EXTRACTED INFORMATION >>

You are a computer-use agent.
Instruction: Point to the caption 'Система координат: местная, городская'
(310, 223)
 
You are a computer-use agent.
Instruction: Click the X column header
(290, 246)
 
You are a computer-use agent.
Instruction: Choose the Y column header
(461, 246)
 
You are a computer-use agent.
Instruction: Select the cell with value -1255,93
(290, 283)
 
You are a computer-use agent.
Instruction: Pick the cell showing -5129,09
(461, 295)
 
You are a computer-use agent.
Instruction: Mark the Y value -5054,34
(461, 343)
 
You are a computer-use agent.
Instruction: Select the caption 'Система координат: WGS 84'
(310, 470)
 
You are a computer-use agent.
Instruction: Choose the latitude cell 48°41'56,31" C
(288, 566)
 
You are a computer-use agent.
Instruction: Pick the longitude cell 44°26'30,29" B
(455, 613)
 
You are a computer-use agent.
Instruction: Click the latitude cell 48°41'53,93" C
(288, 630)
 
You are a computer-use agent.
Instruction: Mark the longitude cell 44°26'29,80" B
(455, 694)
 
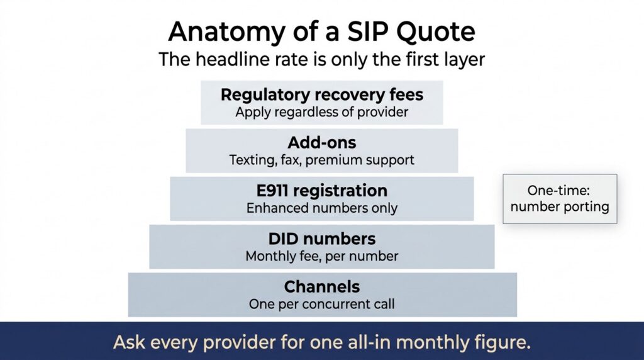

EXERCISE TASK >>
How many lines of the listing above contain the string "Система"? Matching is case-sensitive, and the reply should be the number alone.

THE ANSWER >>
2